Summary
OAuth 2.0 / OIDC lets users grant your app access without sharing passwords. JWTs carry claims in a self-contained, signed token; sessions store state on the server. Each approach carries different trade-offs for revocation, storage, and XSS exposure. The BFF pattern resolves the SPA token-storage dilemma.
Jump to the interview angleOAuth 2.0 / OIDC
OAuth 2.0 is an authorization framework that lets users grant a third-party app scoped access to their resources on another service — without exposing their credentials. OpenID Connect (OIDC) is a thin identity layer on top of OAuth 2.0 that adds a signed ID token with user claims (sub, email, name).
The authorization-code flow with PKCE (Proof Key for Code Exchange) is the correct flow for SPAs and mobile apps. PKCE prevents auth-code interception attacks by binding the authorization request to a one-time code verifier that the client generates and the token endpoint validates.
JWT vs server sessions
| Dimension | JWT (stateless) | Server session (stateful) | |
|---|---|---|---|
| State location | Encoded in token, held by client | Session record on server (DB/Redis) | |
| Revocation | Not possible until expiry (need blocklist) | Immediate — delete the session record | |
| Scalability | No server lookup; scales horizontally | Session store becomes shared dependency | |
| Token size | Larger — carries all claims inline | Small ID; claims fetched server-side | |
| Best for | Stateless APIs, short-lived machine tokens | User sessions needing instant logout |
Cookies vs localStorage for token storage
Store tokens in HttpOnly Secure SameSite=Strict cookies, not localStorage. localStorage is readable by any JavaScript on the page — a single XSS vulnerability drains every user token.
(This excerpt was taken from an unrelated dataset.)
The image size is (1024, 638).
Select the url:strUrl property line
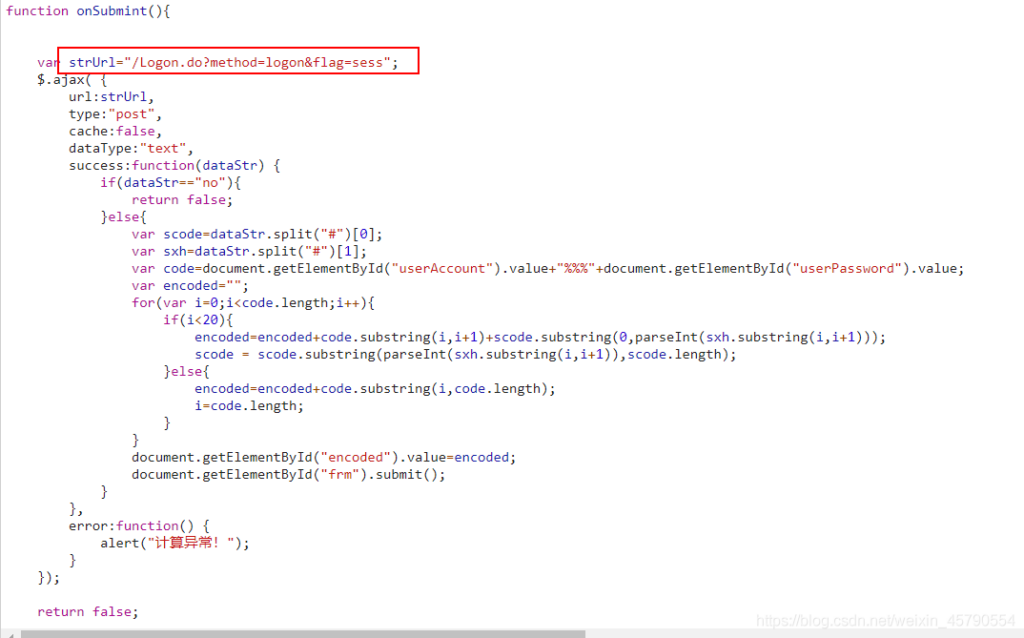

HttpOnly cookies are invisible to JS; SameSite=Strict blocks CSRF. Short-lived access tokens (5–15 min) plus a refresh token in an HttpOnly cookie is the standard pattern.
BFF token-handler pattern
- A Backend for Frontend (BFF) handles the OAuth code exchange server-side, keeping tokens off the browser entirely.
- The BFF sets HttpOnly cookies for the session; the SPA never sees raw access or refresh tokens.
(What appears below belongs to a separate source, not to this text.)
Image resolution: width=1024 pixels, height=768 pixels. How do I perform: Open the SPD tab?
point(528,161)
- Downstream API calls are made server-side by the BFF, which attaches the access token as a Bearer header.
- Logout hits the BFF, which revokes the refresh token and clears the cookie atomically.
- Auth0 and Okta publish reference BFF implementations; Next.js Auth.js uses this pattern by default.
Interview angle
Interviewers probe the JWT revocation gap — you can't invalidate a token before it expires without a blocklist. Contrast with sessions: stateful, instantly revocable. Cover the PKCE flow for SPAs, and why localStorage is off-limits for tokens.
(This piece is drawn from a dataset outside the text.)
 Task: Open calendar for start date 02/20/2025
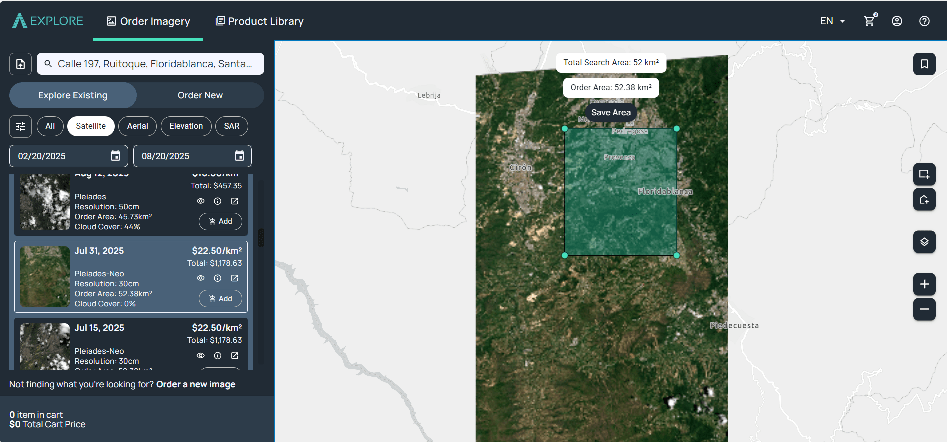[x=115, y=156]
Soundbite: "JWTs are stateless and unrevocable; sessions are stateful and instantly revocable."
Key terms
- PKCE
- Proof Key for Code Exchange — one-time code verifier that binds an auth request to its token exchange, blocking interception.
- OIDC
- OpenID Connect — identity layer on OAuth 2.0 that issues a signed ID token containing user claims.
- JWT
- JSON Web Token — base64url-encoded header + payload + signature; stateless, self-contained, cannot be revoked before expiry.
- HttpOnly cookie
- Browser cookie inaccessible to JavaScript; protects tokens from XSS exfiltration.
- BFF (Backend for Frontend)
- Server layer that holds OAuth tokens and exposes a session cookie to the SPA, keeping tokens off the client.